Repository contains data used in vignettes of coRdon, the R/Bioconductor package for codon usage analysis. Due to size limitations, these files are not part of the original package repository.
The HD59.fasta and LD94.fasta files contain DNA sequences from a healthy
individual's gut metagenome, and from liver cirrhosis patient, respectively.

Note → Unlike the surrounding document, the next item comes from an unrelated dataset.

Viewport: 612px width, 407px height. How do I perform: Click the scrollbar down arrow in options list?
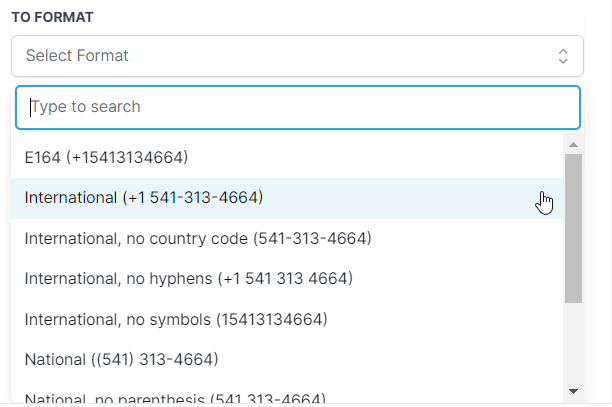(x=573, y=390)
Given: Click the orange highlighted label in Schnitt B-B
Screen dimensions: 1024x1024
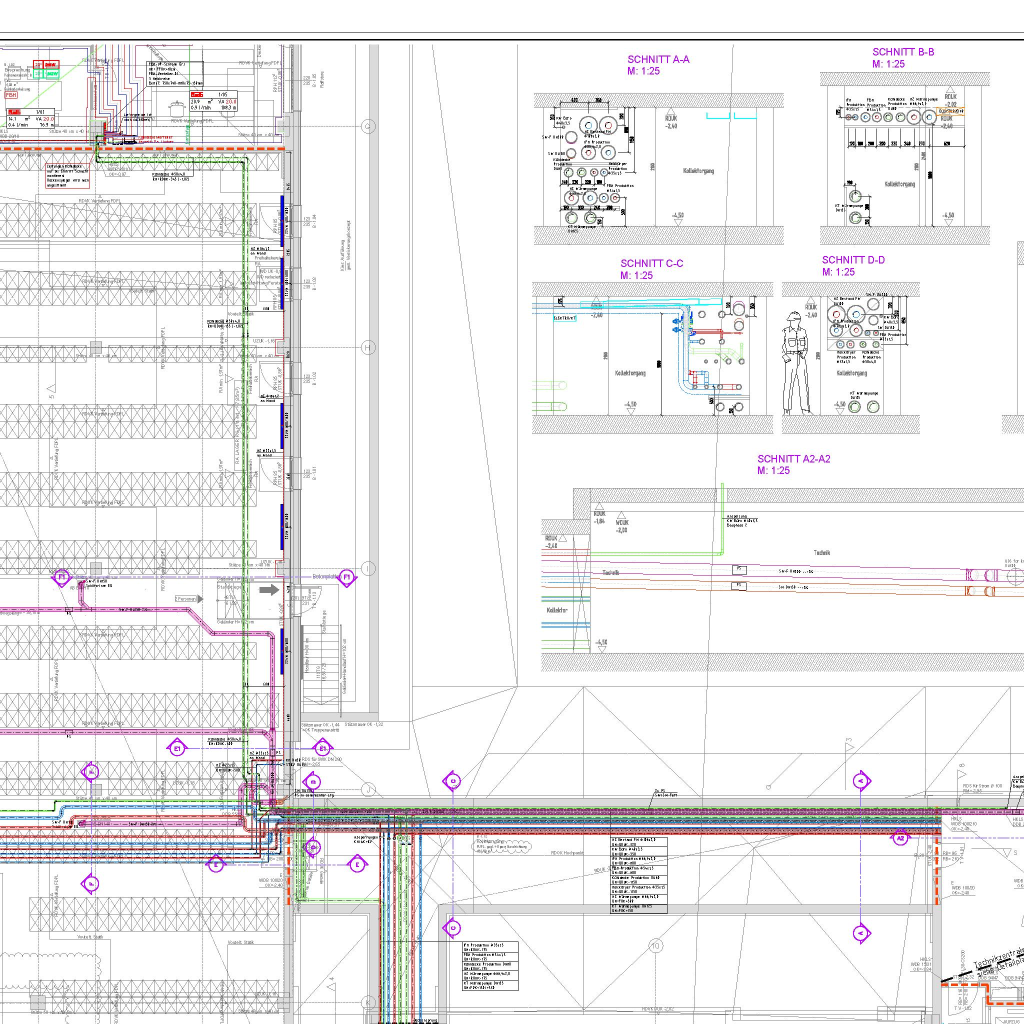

This data is randomly selected part of larger set of sequence data from the
extensive gut microbiome wide association study
(Qin et al., 2014),
available from European Nucleotide Archive (ENA) under the accession number
ERP005860. Sequences in each sample were previously quality-filtered, assembled
and used to predict ORFs, which were then annotated with a KO (KEGG orthology)
function
(Fabijanić and Vlahoviček 2016).
Qin, N., Yang, F., Li, A., Prifti, E., Chen, Y., Shao, L., Guo, J., Le Chatelier, E., Yao, J., Wu, L., Zhou, J., Ni, S., Liu, L., Pons, N., Batto, J. M., Kennedy, S. P., Leonard, P., Yuan, C., Ding, W., Chen, Y., Hu, X., Zheng, B., Qian, G., Xu, W., Ehrlich, S. D., Zheng, S. and Li, L. (2014) Alterations of the human gut microbiome in liver cirrhosis. Nature, 513(7516), pp. 59–64.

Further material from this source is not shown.